Personal information
- Full name: Sara Jakobsen Madsen
- Born: 1 August 2000 (age 26) Frederikshavn, Denmark
- Nationality: Danish
- Height: 1.90 m (6 ft 3 in)
- Playing position: Right Back

Club information
- Current club: Ringkøbing Håndbold
- Number: 11

Senior clubs
- Years: Team
- 2017–2018: Frederikshavn fI
- 2017–2019: Vendsyssel Håndbold
- 2019: EH Aalborg
- 2019-2020: Sæby HK
- 2020-2021: Oppsal IF
- 2021-2022: Vendsyssel Håndbold
- 2021–2023: Hadsten Håndbold
- 2023–2026: Silkeborg-Voel KFUM
- 2026–: Ringkøbing Håndbold

= Sara Madsen =

Danish handball player (born 2000)

Sara Jakobsen Madsen (born 30 September 1995) is a Danish handball player who currently plays for Ringkøbing Håndbold in the Danish Women's Handball League. She has briefly represented the Danish youth national team.
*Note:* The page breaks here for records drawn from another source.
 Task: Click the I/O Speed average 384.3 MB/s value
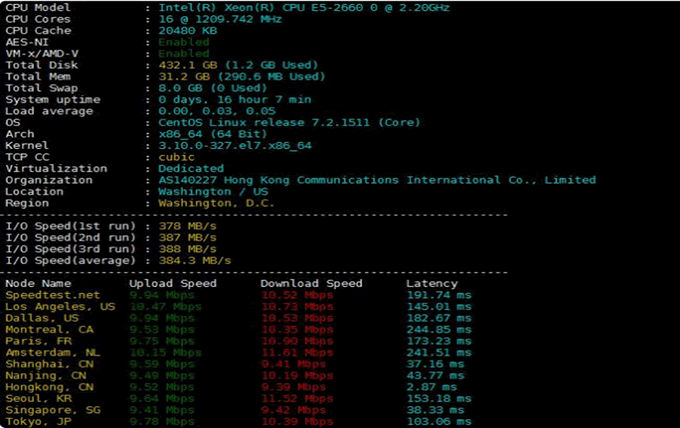click(195, 260)
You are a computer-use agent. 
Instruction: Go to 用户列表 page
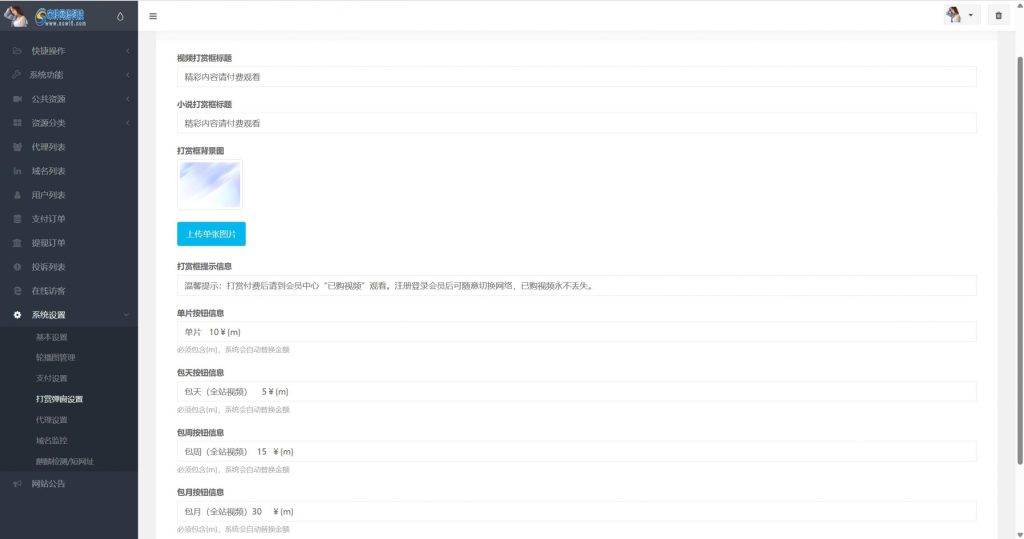tap(48, 195)
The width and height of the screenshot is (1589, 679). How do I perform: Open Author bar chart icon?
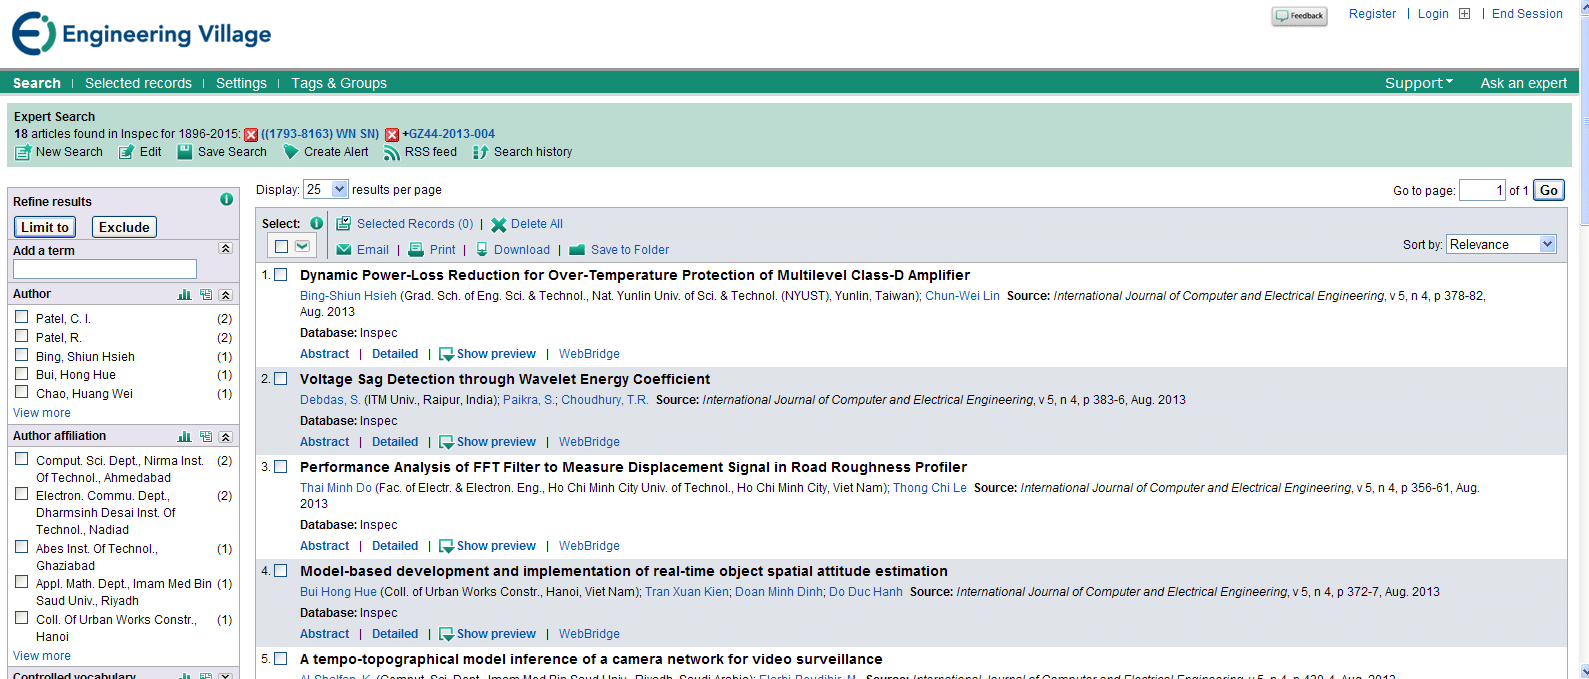coord(184,294)
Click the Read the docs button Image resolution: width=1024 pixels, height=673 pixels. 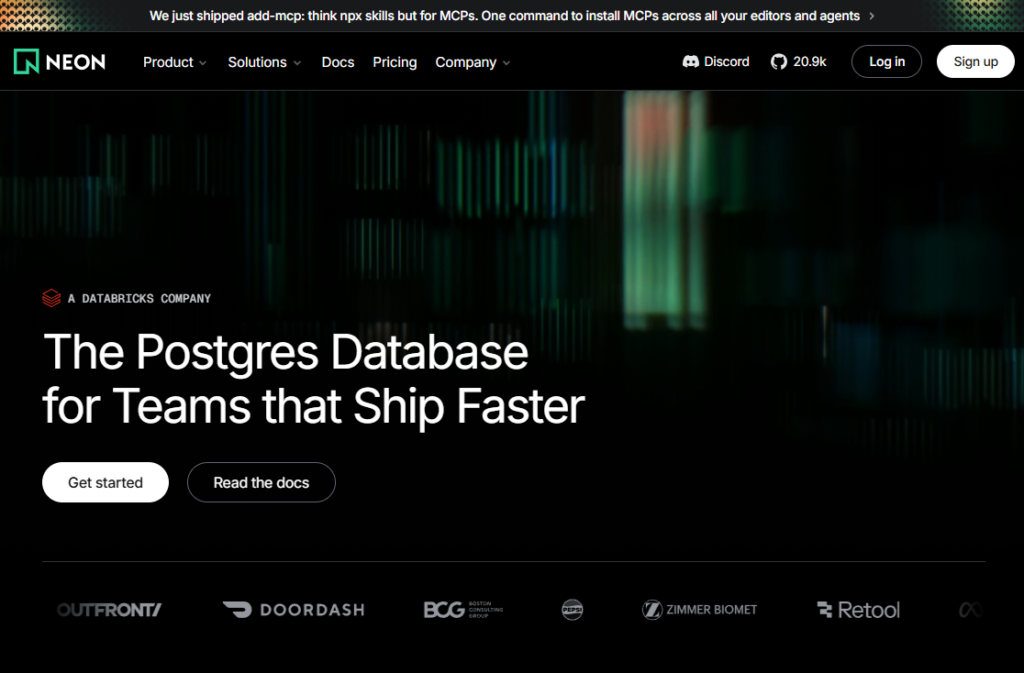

Madsen has played in a variety of clubs in the lower divisions of the Danish leagues and also a short stay in Oppsal IF in Norway. The teams include Vendsyssel Håndbold, EH Aalborg, Hadsten Håndbold and recently Silkeborg-Voel KFUM with whom she played for three seasons. In April 2026, she signed a 1-year contract with Ringkøbing Håndbold.